I am retired from active participation in the daily doings of the department. I have been spending most of my time since 1993 living on the White Mountain Apache Reservation (Fort Apache) in central eastern Arizona. I am associated with the tribal adult education center there as a consultant and still maintain a living site with research and writing facilities on a quarter acre lot provided by tribe. When I am there I am available via E-mail on a daily basis.

I was directed to anthropology in 1947 by reading Ruth Benedict's PATTERNS OF CULTURE as an undergraduate. So, I belong to the G. I. Bill generation who came into anthropology after WWII. Most of us are now either emeritus or gone to stay with the culture icons of the 19th and middle 20th centuries somewhere or other. When I got my PhD in 1955 at Chicago the annual meeting of the American Anthropological Association could be held in about three discussion rooms. Sputnik(1957) and the push it gave to improve American education helped spur the inventory of professional anthropologists and undergraduate and graduate departments to impossible dimensions. Things have been different ever since. My career reflected those changes over almost five decades especially as I participated in the founding of this department starting in 1961 when there were five faculty members in a joint department of Anthropology and Sociology - and no PhD program until 1962 when a degree in "Social Anthropology" was approved.

At the University of Chicago I began research under W. Lloyd Warner on the funeral business on the South Side, spending a year working in a parlor as a night man. I wrote a master's paper on this and then began to study the Western Apache. In 1953 Fred Eggan provided me with a local grant of $850 to live out there in Arizona for most of the next two years. I did a basic ethnographic study of the community of Cibecue, but my dissertation was a reworking of Grenville Goodwin's masterful materials on the "clan system". My own materials deal mainly with the Apache belief system and ceremonial cycle as they were manifesting themselves in those long ago years. I am now part of the "tribal elders" in that most people my age and a bit younger are no longer with us. Apaches are interested in hearing about how things were in "the old days" which usually means before the late 1960s. I wish I had had a portable computer, tape recorder, and camcorder in those days! Note books, legal size pads, pencils, and a Brownie had to suffice(especially on $850).
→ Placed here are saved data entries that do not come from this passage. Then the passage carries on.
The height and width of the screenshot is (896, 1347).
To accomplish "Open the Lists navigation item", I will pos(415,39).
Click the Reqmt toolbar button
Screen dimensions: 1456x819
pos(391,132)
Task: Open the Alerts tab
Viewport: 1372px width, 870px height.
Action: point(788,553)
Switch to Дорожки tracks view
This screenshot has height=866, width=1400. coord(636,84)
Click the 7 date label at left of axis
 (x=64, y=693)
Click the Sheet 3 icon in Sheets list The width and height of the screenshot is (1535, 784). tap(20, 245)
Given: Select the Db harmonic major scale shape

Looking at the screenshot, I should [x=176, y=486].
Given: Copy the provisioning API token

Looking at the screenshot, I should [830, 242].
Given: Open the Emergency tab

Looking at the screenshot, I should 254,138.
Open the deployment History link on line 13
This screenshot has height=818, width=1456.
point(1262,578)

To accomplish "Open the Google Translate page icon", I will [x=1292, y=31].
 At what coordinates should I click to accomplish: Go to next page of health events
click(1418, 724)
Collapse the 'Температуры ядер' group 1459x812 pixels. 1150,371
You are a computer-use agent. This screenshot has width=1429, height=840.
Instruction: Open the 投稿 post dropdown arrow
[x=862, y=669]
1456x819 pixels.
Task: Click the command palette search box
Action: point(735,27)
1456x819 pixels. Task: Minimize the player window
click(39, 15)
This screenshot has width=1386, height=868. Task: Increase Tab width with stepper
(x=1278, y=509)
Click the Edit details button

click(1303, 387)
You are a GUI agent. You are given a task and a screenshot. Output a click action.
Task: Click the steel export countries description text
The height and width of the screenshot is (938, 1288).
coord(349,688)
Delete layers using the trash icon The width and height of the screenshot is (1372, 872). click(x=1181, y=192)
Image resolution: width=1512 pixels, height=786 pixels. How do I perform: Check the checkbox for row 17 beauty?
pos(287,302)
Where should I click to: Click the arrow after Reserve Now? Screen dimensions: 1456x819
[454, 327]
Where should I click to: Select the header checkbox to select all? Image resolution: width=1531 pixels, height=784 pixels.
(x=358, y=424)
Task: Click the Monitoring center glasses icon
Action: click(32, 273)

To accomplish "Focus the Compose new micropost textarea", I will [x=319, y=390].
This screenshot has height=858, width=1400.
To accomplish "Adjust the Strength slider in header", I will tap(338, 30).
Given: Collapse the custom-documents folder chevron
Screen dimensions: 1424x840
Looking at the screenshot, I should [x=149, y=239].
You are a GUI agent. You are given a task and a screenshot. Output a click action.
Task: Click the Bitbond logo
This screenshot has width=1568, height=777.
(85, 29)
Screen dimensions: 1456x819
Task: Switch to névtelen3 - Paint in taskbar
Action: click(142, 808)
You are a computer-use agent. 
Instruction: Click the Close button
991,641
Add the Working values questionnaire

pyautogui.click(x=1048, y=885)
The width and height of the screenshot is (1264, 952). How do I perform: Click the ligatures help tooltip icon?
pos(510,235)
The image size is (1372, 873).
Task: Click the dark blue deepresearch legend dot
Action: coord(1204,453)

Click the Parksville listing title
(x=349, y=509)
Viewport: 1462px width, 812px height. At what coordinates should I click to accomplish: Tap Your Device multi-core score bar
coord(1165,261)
While writing up my dissertation in 1955 I worked on the HRAF Handbook of the Philippines to stay alive and became interested in the Tagalog speaking people of Luzon and nearby islands. Since 1956 I have lived and worked in their area for several periods of two years and frequent(until recently) short visits. My interest has been the longitudinal observation of several rural communities with very distinctive basic agricultural patterns. This all has to do with a very old fashioned concern with the difference between social structure and social organization. I have studied these places to see if there are similar structural principles in all that produce different social organizational patterns in the life of people at particular points in time. I want to be able to look at these dynamic entities for both synchronic and diachronic similarities and differences.

I have been using my base in Arizona as a place to process not only "my" Apache materials but also the Tagalog. The most important part of the Apache data is a series of tapes and videos I made with Nelson Lupe, Sr., who was the first elected tribal chairman. I first met him in 1953 and we maintained a close relationship until his death in 1993. The tapes and videos represent his magnificent attempt to remember the details of his long life as part of a history of White Mountain Apache from an inside point of view. In the picture above, Teus is his grandson (age 2), who will be able to hear his grandfather tell him about the way things were- frequently in classic Apache.